Some 1,000 members of Ethiopia’s Falash Mura community with children in Israel , will be allowed to immigrate, after the Cabinet on Sunday ratified a proposal put forward made by Prime Minister Binyamin Netanyahu and Finance Minister Moshe Kahlon.
The Interior Minister will be assigned the responsibility of evaluating and approving the entry of candidates who meet the criterion of having children who entered Israel as per previous government decisions regarding the Falash Mura community. Those who meet the criteria will be able to bring with them their partners and their unmarried children who do not have children.
“The decision is a right one.
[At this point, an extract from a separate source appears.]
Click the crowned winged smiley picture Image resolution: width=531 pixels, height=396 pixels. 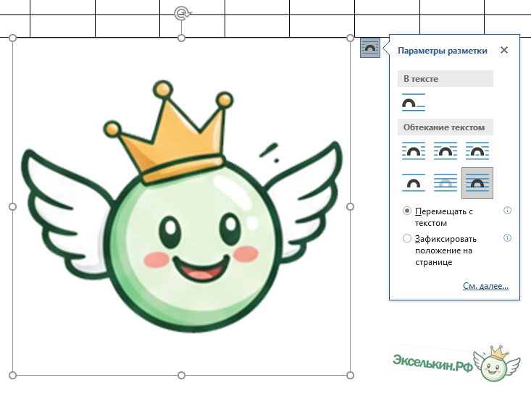pos(181,217)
These dear people, who will soon make aliyah have been waiting for over eight years to come here and live with their families,” Kahlon said. “In the Declaration of Independence it says that ‘The State of Israel shall be open to Jewish Aliyah,” and when it comes to Aliyah there are no budgetary, bureaucratic or political considerations. I am reminding you that we are all children and grandchildren of Olim, just as like the sons and grandchildren of these Olim. The State of Israel is proud to take in all who are entitled to make Aliyah.”
However, the decision was not unanimously welcomed: Jewish Home MK Betzalel Smotrich sent a letter to Prime Minister Netanyahu on Sunday morning urging him not to allow the Falash Mura to make Aliyah as they do not meet the sufficient criteria and the decision would thus set a legal precedent for anyone with distant Jewish family ties to demand to be allowed to make Aliyah.
“They are not Jewish, they are not married to Jews, are not children of Jews and not grandchildren of Jews. By the same logic, we can make government decisions to allow Aliya for every single person on the face of the globe,” wrote Smotrich, adding that “widening the gap for parents, brothers and grown sons [poses new challenges] to the maintaining of the Jewish identity of the state.”
The Falash Mura are descendants of the Beta Israel Ethiopian Jewish community who converted to Christianity in the 19th and 20th centuries. They are not eligible to make aliya under the Law of Return which gives automatic eligibility for Israeli citizenship to people recognized as Jewish, people with one Jewish grandparent or people married to a Jew. There are some 8,000 recognized Flash Mura in Ethiopia, most of them in the capital Addis Ababa and in Gondar, in the north.